そこで小野さんは、 今まで育苗用のハウスがあった土地を 利用することにしたのです。 栽培に必要な土をトラックで運び、 地下水は水道水で薄めて使う事で 準備を整えました。
小野さん 「今年は特に寒かったんで 形はちょっと悪いかな…とも思うんだけど 味は前と変わらないくらい甘いと思います」
森崎「いただいてみたいなあ~」
小野さん「どうぞ~」
それではちょっとユニークな 収穫方法を教えてもらい、 美味しいイチゴをいただこう!
小野さん 「イチゴを指と指の間に挟んで、 手首をこうします! (きゅっと手首をスナップさせます) 」
あまりのスピードにビックリ!
手首のスナップを利かせて イチゴを収穫していく方法でした。
あぐりっこも収穫!さてそのお味は…
タクヤ「甘いっ」
ワカナ 「美味しい!何個でもいける気がする!」
佐々木 「イチゴがこのように実るには ミツバチが受粉のお手伝いをしてくれないと いけないですよね?」
小野さん 「広島県で育てたミツバチをもらって…」
森崎 「それはイチゴ農家に重要なアイテムですよね」
小野さん 「そうですよね。
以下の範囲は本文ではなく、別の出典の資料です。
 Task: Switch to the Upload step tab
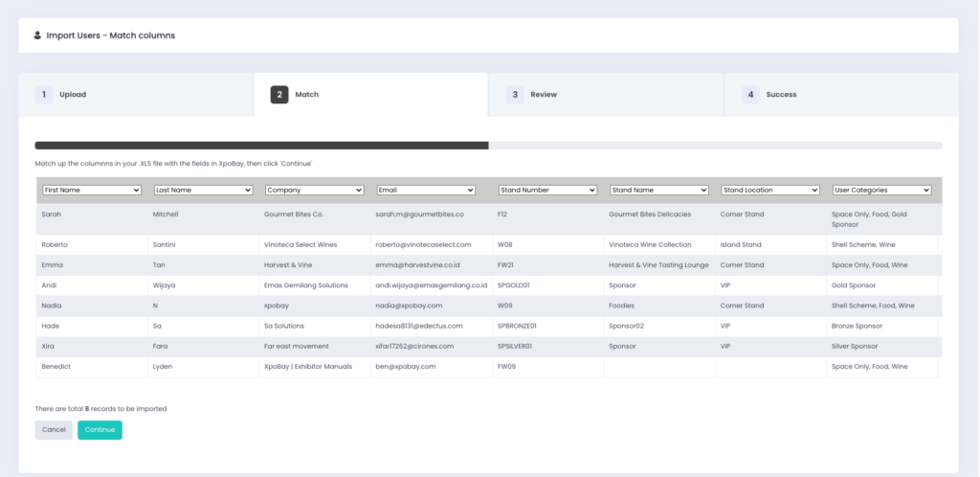135,95
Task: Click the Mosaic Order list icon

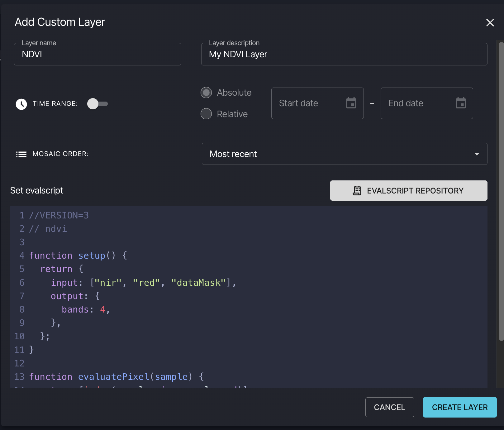Action: pyautogui.click(x=21, y=154)
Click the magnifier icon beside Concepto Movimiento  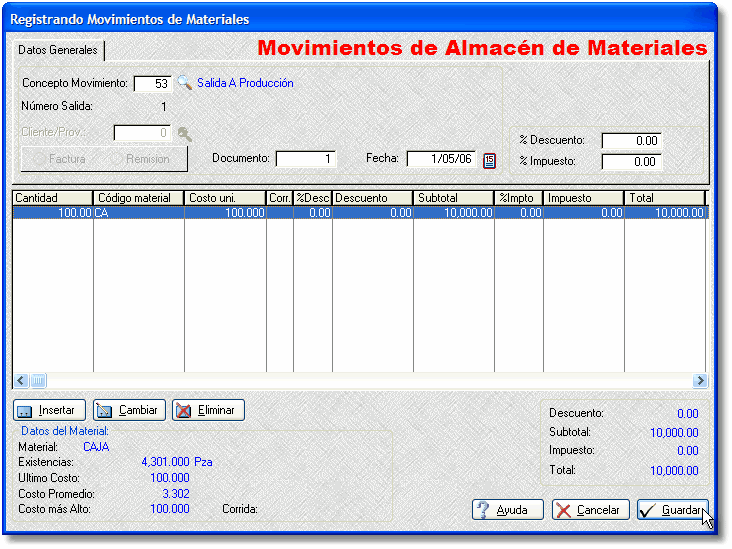point(184,84)
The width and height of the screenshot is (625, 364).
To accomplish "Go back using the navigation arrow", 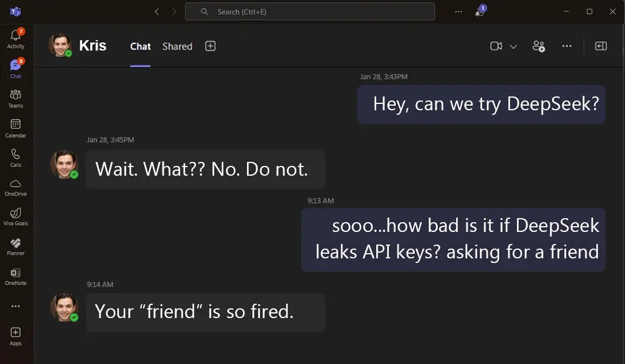I will 157,11.
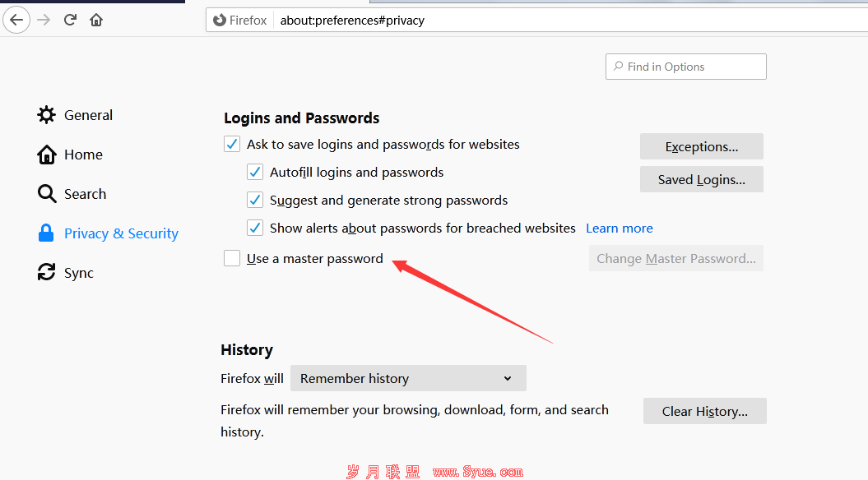Uncheck Ask to save logins and passwords

point(232,145)
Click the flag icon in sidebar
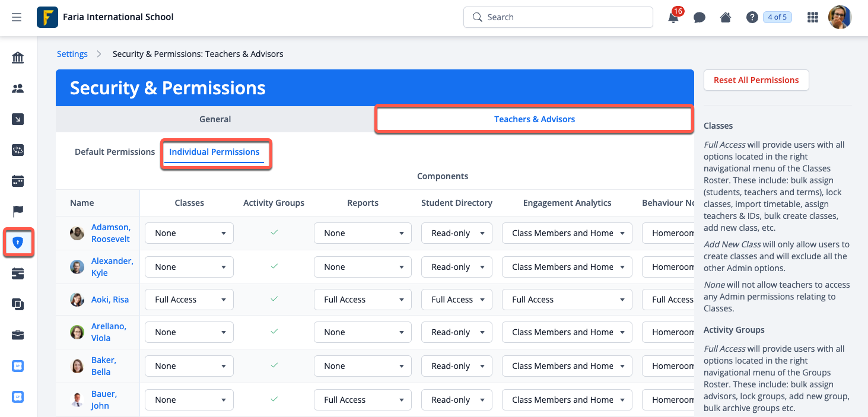This screenshot has width=868, height=417. point(18,211)
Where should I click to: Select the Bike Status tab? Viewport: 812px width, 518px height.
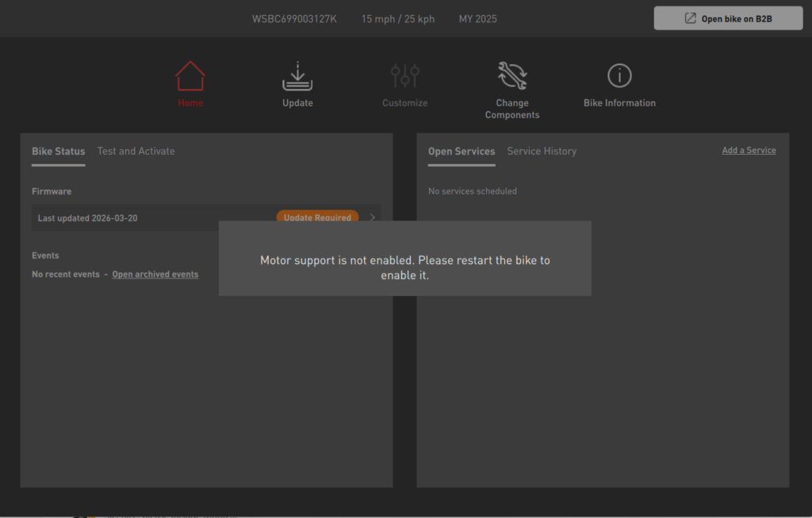point(58,151)
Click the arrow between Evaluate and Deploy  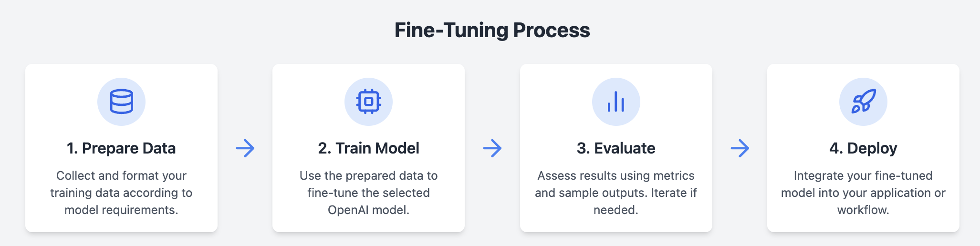[x=740, y=148]
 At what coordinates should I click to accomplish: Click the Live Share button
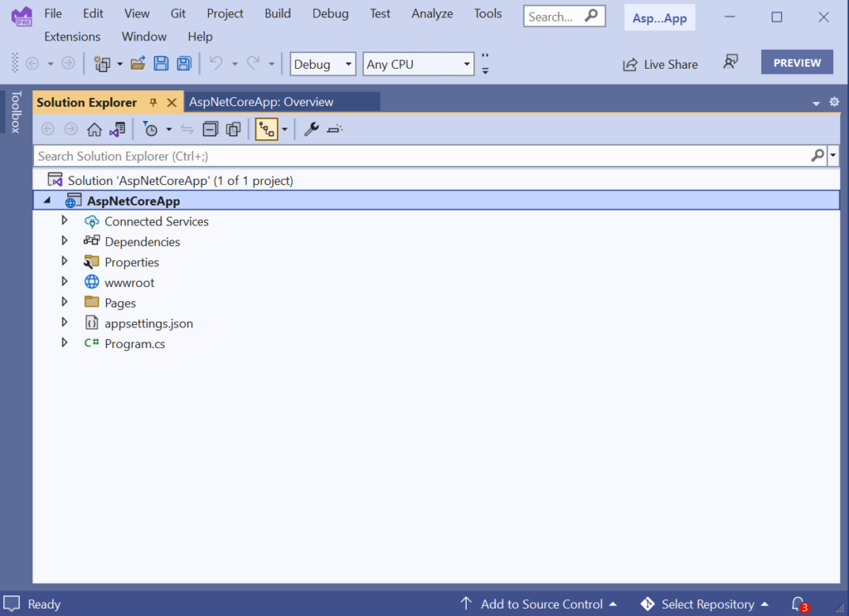tap(660, 64)
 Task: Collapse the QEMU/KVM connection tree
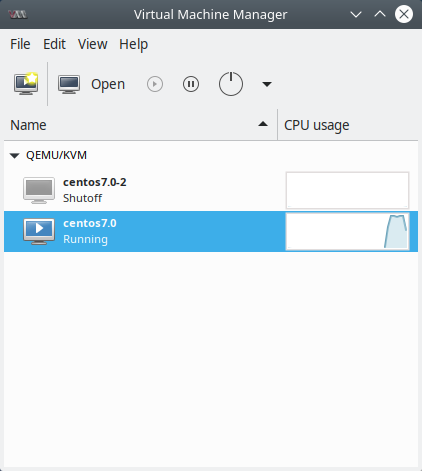pyautogui.click(x=15, y=155)
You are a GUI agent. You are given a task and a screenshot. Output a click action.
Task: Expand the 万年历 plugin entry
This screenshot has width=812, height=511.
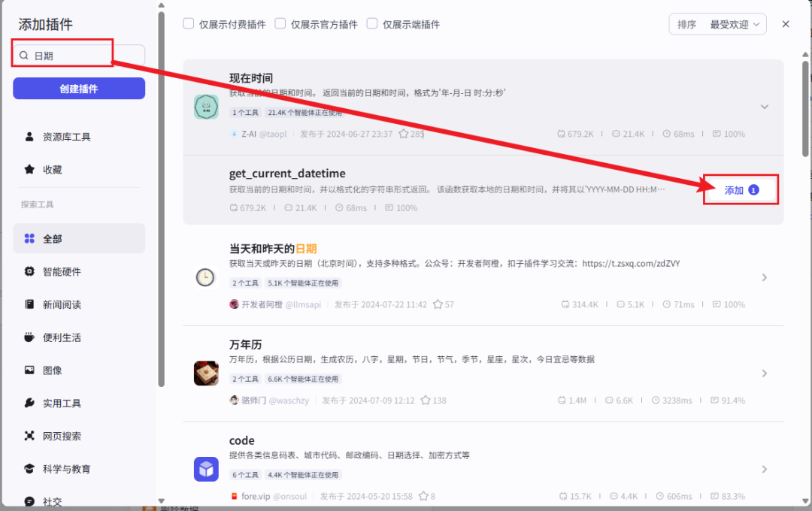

本当にありがたいです」
佐々木 「宮城で頑張る小野さんの力もそうですが 全国からの応援の力もあって 《もういっこ》が実っているんだな~ と思いました」
森崎 「1ついただきました… みなさん言いたいこと、ありますね? せ~のっで言いましょう! いいですか?せーのっ!」
あぐり一同 「もういっこ! (「もう1個ほしい」って事ですね!)」 小野さん「どうぞ!もういっこ(1個)!」
森崎「やった~~」
亘理町イチゴ生産者さんの声 「やっと生活していく基盤ができるかなという ちょっとした安心した気持ちがあります」
「これも新しいチャンスととらえて 宮城県亘理町のイチゴ復活に向けて 頑張っていきたいと思います」
続いてあぐり一行が向かったのは 亘理町内でも最大規模の仮設住宅があるエリア。 現在もおよそ480戸、 1400人以上の方が生活されていています。 中にはいちご団地の完成を待っている イチゴ生産者の方も多くいるんです。
この仮設住宅の隣にあるのが…
佐々木 「上の所に文字が書いてありますけど…」
あぐりっこ 「ふるさと復興商店街!」
森崎「華やかにペイントされてますね」
佐々木 「こちらは亘理町の仮設商店街で 今30のお店や事業所が軒を連ねて この辺りでは最大の大きさの 仮設商店街になります」
仮設住宅の方もよく利用するという 「ふるさと復興商店街」。 組合長・齋藤邦男さんにお話を聞いてみよう。
佐々木「こちらが全体図ですか?」
齋藤さん 「そうです。東郷地区の仮設施設になります。 荒浜地区や吉田地区の方々が被災されて ここでオープンしたということです」
森崎 「場所を変えてこうして商店街で やっているということですね」
河野「齋藤さんはどんなお店ですか?」
齋藤 「私は仙台インターネット通信社で、 パソコン教室をやったり カラオケ教室もやっているんですね! 狭い場所にいるでしょ。 なので憩いの場所を作ってですね みんなでカラオケをやってます!」
宮城県亘理町におじゃましているあぐり一行。 ふるさと復興商店街の中を散策していると、 遠く離れている北海道と宮城県との 嬉しい“繋がり”をたくさん見つけました。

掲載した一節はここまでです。